Title: The use of miltefosine in the management of refractory Acanthamoeba keratitis
Author(s): Shokufeh Tavassoli, Miranda Buckle, Derek Tole, Peter Chiodini, Kieren Darcy
Presentation Type: Poster
Subject: Cornea and Anterior Segment
Others:
Presenting Author:
Name: Shokufeh Tavassoli
Affiliation :(optional) Bristol Eye Hospital
E mail: shokufeh_tavassoli@hotmail.com
Phone:
Mobile: 4407827327298
Purpose:

Acanthamoeba keratits is a sight threatening infection, which most commonly affects contact lens wearers. We present a case of Acanthamoeba polyphaga and Acanthamoeba castellanii in a 59-year old contact lens wearer, managed using oral miltefosine (Impavido; manufacturer Asta Medica).

Methods:

A 59-year old gentleman, a contact lens wearer, was referred to our tertiary corneal service from a neighbouring hospital. The vision was hand movements in the left eye, and 6/6 in the right eye. Clinical examination revealed perineurial infiltrates, stromal infiltrates and a 1.5mm hypopyon, strongly suggestive of acanthamoeba keratitis. This was confirmed by a corneal scrape. Initial management included topical biguanide and diamidine (polyhexamethylene biguanide (PHMB) 0.02%, later 0.06%, and hexamidine 0.1%). Despite this, a further corneal scrape revealed persistent Acanthamoeba infection. Therefore treatment with imidazole (guttae voriconazole, oral posaconazole) and fortified biguanide (chlorhexadine 0.2%) was commenced. Therapeutic penetrating keratoplasty was performed, microscopy revealed Acanthamoeba throughout the host stroma.

Results:

Corneal scrape and AC tap showed persistent infection with Acanthamoeba. Treatment was changed to fortified biguanide (PHMB 0.06%), and intracameral voriconazole was administered twice. Clinical examination revealed scleritis and there were concerns regarding posterior segment involvement.
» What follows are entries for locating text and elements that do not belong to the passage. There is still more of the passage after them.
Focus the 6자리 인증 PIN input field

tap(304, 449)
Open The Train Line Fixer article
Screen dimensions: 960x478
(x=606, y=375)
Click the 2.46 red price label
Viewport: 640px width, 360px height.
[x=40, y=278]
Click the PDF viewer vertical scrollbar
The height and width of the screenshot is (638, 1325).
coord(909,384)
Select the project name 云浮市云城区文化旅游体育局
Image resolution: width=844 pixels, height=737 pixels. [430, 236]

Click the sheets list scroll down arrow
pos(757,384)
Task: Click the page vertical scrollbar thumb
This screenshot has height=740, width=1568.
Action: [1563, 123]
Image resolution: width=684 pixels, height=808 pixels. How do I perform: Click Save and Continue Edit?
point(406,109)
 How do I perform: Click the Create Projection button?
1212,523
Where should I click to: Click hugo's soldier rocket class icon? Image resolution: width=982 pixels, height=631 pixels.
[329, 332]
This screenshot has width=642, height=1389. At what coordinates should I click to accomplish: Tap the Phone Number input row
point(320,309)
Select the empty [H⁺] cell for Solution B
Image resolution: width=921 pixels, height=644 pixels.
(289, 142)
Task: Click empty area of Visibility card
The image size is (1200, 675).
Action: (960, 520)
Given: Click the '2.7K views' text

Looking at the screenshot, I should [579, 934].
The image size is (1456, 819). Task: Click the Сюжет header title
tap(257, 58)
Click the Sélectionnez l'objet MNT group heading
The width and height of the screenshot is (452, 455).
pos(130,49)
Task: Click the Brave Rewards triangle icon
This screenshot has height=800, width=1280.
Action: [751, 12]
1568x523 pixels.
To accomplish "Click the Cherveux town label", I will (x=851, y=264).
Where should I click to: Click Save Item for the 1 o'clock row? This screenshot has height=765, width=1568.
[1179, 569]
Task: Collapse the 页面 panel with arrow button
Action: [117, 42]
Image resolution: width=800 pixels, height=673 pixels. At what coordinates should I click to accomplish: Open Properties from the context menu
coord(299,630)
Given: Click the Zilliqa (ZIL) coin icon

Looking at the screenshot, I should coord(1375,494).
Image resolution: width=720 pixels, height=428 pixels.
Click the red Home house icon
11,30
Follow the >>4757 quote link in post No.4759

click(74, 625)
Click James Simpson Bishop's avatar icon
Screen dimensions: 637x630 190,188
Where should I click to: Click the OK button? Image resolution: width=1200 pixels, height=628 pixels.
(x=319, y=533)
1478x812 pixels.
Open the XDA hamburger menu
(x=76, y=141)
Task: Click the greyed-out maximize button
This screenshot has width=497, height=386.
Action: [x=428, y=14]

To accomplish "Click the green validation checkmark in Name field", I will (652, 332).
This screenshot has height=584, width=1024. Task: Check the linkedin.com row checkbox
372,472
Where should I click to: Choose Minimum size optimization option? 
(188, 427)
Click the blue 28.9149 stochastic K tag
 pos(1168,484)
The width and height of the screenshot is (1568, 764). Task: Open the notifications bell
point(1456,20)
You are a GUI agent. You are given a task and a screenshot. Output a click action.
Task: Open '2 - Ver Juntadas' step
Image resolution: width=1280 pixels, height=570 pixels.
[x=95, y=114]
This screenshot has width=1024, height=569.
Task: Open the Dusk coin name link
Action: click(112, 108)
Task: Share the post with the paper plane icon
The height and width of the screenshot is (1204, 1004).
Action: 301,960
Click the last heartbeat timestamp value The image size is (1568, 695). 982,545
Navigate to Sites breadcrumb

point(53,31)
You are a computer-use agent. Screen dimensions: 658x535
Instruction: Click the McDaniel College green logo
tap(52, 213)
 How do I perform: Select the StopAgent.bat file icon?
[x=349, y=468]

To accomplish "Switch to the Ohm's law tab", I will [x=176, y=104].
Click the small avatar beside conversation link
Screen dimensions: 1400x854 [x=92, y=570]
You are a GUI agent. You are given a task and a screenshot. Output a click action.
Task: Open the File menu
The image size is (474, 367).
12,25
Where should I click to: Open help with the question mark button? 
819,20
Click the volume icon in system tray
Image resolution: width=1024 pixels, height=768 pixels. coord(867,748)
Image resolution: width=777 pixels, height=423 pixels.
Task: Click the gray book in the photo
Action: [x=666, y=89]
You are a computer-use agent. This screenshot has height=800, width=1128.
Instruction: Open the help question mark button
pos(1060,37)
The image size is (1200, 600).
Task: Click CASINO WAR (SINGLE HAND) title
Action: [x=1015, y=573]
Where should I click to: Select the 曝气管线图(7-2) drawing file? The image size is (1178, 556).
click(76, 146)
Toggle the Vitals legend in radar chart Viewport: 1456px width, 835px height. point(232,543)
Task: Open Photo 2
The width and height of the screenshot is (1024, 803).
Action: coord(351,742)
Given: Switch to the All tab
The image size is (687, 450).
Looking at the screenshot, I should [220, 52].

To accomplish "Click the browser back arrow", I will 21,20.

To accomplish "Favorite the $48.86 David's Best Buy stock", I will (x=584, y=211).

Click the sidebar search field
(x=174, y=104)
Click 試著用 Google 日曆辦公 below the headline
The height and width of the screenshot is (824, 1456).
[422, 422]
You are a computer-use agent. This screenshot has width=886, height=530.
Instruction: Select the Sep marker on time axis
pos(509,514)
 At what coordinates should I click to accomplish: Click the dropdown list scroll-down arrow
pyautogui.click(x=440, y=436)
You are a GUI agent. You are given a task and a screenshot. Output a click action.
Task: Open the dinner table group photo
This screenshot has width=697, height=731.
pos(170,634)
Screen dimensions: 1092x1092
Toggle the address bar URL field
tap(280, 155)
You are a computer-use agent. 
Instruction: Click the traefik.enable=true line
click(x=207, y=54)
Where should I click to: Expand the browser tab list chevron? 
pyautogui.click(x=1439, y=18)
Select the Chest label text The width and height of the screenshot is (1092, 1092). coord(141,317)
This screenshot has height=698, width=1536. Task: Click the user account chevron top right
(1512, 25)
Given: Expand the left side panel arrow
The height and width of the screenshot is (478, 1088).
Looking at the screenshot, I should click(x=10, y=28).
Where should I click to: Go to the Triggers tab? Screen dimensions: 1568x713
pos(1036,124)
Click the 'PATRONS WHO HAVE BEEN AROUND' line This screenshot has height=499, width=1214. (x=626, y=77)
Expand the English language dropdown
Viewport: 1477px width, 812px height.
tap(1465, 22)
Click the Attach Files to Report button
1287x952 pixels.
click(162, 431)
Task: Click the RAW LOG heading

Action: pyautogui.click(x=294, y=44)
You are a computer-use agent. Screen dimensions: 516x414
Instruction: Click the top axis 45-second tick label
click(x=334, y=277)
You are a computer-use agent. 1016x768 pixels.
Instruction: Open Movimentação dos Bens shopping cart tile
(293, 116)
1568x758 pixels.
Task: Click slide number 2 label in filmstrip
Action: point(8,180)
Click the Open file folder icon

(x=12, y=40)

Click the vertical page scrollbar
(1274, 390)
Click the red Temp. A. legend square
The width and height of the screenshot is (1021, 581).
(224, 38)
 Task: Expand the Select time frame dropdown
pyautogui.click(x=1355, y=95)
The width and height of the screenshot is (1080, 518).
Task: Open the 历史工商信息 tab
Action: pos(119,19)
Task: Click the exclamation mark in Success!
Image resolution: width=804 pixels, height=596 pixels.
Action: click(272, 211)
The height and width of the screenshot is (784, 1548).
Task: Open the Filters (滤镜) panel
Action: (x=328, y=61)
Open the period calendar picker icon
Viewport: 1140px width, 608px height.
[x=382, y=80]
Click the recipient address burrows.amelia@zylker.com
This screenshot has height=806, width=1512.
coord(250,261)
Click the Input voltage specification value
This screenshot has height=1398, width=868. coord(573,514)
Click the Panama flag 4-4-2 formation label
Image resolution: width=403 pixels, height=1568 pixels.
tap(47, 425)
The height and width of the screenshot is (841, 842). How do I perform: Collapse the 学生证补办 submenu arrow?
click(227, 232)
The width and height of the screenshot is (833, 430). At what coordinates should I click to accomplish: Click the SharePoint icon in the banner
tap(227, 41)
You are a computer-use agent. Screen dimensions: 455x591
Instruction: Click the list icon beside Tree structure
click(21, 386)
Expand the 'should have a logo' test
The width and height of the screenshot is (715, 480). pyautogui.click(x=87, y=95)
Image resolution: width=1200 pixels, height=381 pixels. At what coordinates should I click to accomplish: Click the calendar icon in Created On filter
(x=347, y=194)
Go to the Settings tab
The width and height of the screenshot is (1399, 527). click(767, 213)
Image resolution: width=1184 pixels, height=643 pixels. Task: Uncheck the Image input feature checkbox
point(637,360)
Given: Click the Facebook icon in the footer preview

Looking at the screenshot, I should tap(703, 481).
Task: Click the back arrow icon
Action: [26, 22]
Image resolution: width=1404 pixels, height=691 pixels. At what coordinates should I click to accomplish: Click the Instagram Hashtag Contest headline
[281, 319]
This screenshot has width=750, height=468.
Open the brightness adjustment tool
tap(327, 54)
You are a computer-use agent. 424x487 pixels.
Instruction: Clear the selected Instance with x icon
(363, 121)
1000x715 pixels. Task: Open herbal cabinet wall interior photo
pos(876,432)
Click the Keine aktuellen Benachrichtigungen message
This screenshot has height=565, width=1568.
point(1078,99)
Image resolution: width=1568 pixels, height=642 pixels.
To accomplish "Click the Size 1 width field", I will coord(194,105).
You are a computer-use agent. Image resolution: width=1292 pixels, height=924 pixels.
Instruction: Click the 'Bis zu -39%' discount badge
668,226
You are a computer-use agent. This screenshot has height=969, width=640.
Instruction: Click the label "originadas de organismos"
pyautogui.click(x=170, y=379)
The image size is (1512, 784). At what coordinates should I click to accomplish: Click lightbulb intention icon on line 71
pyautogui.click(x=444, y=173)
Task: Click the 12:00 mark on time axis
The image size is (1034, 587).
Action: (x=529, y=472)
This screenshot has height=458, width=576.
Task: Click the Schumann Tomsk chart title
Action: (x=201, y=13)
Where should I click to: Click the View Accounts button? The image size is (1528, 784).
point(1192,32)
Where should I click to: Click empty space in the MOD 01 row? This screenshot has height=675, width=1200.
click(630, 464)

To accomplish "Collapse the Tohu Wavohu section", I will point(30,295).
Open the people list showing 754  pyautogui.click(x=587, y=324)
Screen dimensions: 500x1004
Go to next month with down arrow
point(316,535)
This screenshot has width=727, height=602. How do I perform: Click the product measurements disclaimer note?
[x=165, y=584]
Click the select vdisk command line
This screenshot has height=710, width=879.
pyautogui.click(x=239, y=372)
Oral miltefosine was commenced with the aim to reduce any further posterior progression. Enucleation was performed 2 weeks later, due to severe necrotic keratitis with almost complete corneal melt. Histopathological analysis detected A.polyphaga and A.castellanii in vitreous but not retina, choroid or optic nerve suggesting that infection had not progressed posteriorly through the ocular structures and the CNS was not involved.

Conclusion:

The use of miltefosine as a component of combination antiparasitic therapy is associated with long-term survival in cases of Acanthamoeba infection of the CNS. Our case highlights its first reported use in the potential prevention of posterior ocular progression and CNS involvement in a case of severe refractory Acanthamoeba keratitis.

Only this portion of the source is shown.